Raccoons swim out of a marsh near Charleston, SC |
Wound in the Salt
The marsh takes two deep breaths a day, and as it slowly begins to exhale its water back to the ocean, my hopes of hooking my first redfish trickle away with the tide. Two hours earlier, my head was on a swivel, turning to tailing fish on my left then to violent slashes of water on my right, chasing sight and sound. This Charleston area grass flat is the only place I’ve ever fly cast to a red, and in this, my 6th attempt, the conditions are ripe. As I wade in my first glimpse over the spartina grass reveals the shimmering orange, exposed body of a red fish rolling.
My grandfathers old sixty percent poly Dickies make excellent wading pants, and the thin head of surface film rests just below the permanently pleated knee. The sun is high and slightly to my back, allowing me to see otherwise stealthy fish cruising the eighteen inches of water, nearly wakeless and undetectable from any other angle. As one swims by 10 feet in front of me, I cast five feet ahead of its path, and it swims right by my pulsing metallic fly like it was a perfectly camouflaged, odorless fiddler crab, safely buried in the mud. Moments later I see a large fish, tailing well out of range. Do I move? What if I spook a fish near me that I haven’t seen? Then the surface of the water rips and breaks behind my back. Is it a school of mullet, or is it a red fish? A small wake pushes my way, and a well placed fly is ignored again. Desperate, I put on a spoon fly. No feathers, no fur. Just mylar, metal and epoxy. The unmistakable wake of a redfish meanders my way, then changes directions and stays out of range. I begin to blind cast, stripping the spoon, pushing past ideals, exercising moral flexibility, feeling like a spin fisherman disguised as a fly guy. I glance to the left, and silently and suddenly like a ghost, a tail slips out of the water 6 feet from me. I notice that I’m shaking again, and the fly drops a foot from the tailing fish. No wake. No spook. No take.
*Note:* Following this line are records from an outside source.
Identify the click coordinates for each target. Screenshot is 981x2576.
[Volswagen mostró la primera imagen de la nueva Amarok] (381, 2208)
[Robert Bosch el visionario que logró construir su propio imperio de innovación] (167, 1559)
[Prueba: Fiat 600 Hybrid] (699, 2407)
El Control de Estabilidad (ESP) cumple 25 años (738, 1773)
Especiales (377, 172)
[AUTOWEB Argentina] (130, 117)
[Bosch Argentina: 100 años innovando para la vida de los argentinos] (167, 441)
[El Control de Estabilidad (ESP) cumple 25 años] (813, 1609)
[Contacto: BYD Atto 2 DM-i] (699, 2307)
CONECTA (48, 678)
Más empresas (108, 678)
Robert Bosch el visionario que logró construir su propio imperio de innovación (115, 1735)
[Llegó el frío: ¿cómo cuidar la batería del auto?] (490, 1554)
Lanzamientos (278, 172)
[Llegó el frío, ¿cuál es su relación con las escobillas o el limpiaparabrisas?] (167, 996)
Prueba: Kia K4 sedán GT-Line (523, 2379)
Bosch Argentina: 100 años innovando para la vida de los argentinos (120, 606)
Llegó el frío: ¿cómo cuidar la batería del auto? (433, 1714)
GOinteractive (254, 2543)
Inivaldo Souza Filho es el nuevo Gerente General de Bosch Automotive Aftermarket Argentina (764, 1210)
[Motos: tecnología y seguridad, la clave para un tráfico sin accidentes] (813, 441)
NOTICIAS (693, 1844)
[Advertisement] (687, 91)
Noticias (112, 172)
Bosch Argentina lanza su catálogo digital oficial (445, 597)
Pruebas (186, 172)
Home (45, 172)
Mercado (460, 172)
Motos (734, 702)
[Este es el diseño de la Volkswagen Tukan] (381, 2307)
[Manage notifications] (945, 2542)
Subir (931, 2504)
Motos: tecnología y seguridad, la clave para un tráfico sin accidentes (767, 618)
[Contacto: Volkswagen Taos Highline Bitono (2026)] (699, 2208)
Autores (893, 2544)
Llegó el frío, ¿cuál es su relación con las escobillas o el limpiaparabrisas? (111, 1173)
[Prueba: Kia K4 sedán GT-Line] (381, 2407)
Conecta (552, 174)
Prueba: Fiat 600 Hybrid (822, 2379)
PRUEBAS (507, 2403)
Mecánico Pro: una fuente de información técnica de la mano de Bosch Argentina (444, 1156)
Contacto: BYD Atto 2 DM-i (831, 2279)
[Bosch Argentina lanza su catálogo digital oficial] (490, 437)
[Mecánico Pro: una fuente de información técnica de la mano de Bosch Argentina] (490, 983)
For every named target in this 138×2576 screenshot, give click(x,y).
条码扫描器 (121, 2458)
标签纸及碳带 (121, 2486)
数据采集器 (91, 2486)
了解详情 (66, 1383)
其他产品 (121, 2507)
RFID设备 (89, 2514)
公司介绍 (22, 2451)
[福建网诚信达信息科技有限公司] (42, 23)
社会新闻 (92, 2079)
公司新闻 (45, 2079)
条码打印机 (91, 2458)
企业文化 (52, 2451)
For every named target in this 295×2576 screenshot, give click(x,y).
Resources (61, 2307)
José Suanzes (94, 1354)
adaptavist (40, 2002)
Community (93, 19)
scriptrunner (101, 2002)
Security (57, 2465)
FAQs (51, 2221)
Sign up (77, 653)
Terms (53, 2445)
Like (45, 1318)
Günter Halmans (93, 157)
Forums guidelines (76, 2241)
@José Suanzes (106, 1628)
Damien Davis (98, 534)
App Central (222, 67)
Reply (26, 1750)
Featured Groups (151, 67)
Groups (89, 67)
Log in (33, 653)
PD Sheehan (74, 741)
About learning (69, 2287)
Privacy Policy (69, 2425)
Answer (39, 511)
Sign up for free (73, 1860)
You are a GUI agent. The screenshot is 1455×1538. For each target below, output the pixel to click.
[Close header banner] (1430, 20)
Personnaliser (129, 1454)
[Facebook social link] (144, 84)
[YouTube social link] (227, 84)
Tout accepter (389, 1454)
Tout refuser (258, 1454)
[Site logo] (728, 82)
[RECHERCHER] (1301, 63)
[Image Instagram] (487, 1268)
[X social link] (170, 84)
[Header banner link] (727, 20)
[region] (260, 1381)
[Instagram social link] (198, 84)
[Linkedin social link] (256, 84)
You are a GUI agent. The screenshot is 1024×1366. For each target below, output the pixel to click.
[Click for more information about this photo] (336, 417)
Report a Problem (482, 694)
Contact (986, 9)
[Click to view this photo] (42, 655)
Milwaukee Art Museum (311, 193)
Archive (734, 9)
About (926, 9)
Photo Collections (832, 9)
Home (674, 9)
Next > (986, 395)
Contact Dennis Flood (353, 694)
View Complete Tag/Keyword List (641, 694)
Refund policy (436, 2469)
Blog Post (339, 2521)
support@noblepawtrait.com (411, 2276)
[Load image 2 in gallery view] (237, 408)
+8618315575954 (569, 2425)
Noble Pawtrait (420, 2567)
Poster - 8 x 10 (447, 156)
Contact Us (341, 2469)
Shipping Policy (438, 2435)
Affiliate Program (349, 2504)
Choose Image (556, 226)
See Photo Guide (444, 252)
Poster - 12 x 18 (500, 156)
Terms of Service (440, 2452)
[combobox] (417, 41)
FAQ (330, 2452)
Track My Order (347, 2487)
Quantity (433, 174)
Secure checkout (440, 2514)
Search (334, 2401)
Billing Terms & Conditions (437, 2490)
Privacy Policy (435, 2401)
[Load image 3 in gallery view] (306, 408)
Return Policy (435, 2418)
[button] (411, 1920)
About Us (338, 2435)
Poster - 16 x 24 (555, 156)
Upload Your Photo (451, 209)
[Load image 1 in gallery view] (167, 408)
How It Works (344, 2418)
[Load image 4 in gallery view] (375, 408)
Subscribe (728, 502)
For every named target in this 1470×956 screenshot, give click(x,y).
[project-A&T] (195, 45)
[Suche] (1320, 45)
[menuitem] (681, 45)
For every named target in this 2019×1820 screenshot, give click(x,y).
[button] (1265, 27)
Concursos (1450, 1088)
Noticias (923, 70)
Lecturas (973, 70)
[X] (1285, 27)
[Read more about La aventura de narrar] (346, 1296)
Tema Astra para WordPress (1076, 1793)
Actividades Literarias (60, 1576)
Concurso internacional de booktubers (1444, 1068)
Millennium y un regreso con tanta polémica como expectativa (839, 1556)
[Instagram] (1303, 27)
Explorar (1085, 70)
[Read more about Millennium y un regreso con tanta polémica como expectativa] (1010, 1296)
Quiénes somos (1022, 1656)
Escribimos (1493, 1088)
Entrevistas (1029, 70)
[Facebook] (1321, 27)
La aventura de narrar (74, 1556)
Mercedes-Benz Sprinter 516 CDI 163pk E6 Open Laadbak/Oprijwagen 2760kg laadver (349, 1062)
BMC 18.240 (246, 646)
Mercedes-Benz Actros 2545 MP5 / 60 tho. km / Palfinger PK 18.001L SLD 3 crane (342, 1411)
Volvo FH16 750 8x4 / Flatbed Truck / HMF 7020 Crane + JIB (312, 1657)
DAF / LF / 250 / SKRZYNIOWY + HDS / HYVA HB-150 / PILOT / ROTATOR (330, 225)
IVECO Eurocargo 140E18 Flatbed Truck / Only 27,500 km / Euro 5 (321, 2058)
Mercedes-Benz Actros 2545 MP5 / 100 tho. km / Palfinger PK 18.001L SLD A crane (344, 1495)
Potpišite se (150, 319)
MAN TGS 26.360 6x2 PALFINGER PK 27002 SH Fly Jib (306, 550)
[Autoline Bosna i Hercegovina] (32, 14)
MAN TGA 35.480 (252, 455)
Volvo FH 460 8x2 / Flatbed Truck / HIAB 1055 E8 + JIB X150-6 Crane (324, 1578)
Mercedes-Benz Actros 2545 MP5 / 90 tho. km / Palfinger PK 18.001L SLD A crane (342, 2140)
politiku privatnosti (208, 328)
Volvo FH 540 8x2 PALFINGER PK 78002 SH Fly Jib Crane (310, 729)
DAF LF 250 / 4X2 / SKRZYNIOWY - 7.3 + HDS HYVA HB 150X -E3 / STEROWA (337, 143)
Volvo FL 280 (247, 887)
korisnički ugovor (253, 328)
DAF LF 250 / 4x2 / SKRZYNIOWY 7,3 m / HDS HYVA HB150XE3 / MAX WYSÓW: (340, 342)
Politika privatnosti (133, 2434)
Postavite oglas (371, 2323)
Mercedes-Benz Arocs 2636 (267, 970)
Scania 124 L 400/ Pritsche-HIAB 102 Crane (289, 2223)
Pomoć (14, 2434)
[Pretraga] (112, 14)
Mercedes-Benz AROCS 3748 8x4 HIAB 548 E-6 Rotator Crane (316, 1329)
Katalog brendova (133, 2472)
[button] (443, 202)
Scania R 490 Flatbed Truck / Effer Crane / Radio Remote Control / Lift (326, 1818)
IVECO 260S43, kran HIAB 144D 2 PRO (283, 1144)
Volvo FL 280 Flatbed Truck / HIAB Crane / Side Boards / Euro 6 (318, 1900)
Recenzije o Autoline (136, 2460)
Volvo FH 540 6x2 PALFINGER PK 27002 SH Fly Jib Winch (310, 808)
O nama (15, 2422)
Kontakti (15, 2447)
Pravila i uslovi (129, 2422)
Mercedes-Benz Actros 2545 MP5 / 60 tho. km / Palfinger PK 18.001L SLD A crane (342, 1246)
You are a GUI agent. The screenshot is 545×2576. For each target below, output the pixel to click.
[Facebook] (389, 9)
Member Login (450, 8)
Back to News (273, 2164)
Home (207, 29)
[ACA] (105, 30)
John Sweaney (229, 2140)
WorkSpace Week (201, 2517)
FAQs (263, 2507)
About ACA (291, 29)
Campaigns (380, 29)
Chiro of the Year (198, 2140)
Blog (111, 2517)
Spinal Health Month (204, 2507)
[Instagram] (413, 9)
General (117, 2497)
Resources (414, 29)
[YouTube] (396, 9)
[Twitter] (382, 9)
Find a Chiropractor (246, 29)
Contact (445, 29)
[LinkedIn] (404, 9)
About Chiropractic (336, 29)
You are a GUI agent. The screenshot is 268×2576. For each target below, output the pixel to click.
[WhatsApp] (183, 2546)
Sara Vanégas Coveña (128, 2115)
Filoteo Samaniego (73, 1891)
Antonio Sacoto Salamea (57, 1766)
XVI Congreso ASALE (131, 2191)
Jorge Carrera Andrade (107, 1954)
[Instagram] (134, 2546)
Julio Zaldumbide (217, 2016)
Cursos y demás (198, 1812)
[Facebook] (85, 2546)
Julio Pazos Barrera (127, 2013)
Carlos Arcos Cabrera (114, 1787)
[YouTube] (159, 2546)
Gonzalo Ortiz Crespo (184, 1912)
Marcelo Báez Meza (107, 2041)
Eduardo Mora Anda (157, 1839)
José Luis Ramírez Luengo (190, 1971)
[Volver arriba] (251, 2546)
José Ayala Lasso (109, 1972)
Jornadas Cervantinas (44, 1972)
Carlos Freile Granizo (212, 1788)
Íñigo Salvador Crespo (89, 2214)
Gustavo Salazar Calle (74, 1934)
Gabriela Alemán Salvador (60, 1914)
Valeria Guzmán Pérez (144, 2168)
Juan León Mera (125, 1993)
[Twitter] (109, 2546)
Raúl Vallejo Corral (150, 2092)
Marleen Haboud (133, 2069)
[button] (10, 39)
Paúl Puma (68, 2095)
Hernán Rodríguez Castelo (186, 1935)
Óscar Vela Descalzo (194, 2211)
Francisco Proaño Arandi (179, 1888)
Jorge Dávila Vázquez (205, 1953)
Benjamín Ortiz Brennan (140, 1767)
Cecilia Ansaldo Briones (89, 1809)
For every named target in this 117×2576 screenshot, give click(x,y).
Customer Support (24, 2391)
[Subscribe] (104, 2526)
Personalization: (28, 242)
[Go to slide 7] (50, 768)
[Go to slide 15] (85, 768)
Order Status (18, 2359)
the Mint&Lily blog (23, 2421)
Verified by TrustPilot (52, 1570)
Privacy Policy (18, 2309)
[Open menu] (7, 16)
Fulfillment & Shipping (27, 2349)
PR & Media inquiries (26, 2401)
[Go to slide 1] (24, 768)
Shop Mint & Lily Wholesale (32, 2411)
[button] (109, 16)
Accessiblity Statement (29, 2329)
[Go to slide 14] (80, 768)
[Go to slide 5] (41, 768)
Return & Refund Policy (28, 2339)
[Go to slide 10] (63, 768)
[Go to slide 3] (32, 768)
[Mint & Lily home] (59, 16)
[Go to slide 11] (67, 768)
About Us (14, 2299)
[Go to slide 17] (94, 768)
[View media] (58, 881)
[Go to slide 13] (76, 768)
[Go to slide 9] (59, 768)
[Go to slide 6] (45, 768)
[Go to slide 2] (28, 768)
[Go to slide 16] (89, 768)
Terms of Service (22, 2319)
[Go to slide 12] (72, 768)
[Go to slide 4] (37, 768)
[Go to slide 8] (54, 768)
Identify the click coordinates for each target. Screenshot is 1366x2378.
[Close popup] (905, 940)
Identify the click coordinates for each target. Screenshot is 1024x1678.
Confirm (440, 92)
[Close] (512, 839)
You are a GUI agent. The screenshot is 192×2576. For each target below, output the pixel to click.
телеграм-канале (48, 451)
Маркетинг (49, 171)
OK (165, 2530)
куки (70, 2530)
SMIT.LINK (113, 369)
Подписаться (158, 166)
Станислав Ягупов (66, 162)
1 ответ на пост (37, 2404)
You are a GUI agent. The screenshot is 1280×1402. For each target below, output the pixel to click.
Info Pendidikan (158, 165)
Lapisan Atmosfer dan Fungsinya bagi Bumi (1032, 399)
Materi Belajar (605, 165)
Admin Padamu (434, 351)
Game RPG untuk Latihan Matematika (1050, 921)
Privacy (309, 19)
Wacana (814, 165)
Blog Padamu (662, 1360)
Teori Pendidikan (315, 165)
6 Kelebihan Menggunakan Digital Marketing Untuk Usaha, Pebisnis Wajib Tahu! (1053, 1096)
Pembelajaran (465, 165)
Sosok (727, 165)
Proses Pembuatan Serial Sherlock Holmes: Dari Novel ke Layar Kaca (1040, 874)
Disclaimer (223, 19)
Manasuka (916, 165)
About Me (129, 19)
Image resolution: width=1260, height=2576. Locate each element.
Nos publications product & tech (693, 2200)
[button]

I’m baffled, and I’m reminded of my teenage and college years when I was dependent on fly shop conversations to gain knowledge to improve my fishing skills on the trout streams of North Carolina. It makes for a slow learning curve when you have more fishing knowledge than your buddies, you can’t afford a guide, and its trial and error on the stream. The marsh is no stream, and I begin to wonder if my fresh water fly fishing even holds an ounce of transferable experience for chasing reds in shallow water.
The spartina snails cling to their pale masts as the grass silently stirs, pushed by a slight breeze. The only sounds are fiddler crabs searching for high ground, the soft trickle of the rising tide, and the muted whir of traffic crossing the drawbridge. The rotting odor of marsh mud hangs heavy, laced with sweetness. Frustrated, intrigued, and yet hopeful, I begin to cruise through marsh grass like a red fish; alert, looking and listening, with a heightened anticipation. It’s a slow, stalking hunt. Time passes and the only bend my rod has felt is from a loading line. The fish elude me, seemingly safe under the now thigh deep water that covers tails and masks wakes. I taste the salt on my lips. Four raccoons appear swimming out of the vastness of the marsh towards land, looking at me, wondering why I’m dumb enough to linger. I sigh with the marsh.
This is not the story of a trophy or the makings of a film. It is, however, a common story. The fruitless hunt, that shapes and hones our senses, drawing us that much closer to a hook up next time. It’s the suicide sprint in basketball practice, or the humbling defeat on the field that sends you home looking for answers. It’s the effort that will make my first redfish to hand all the more sweet, rewarding, and exhilarating. Maybe it will be tomorrow. Yes. It will be tomorrow.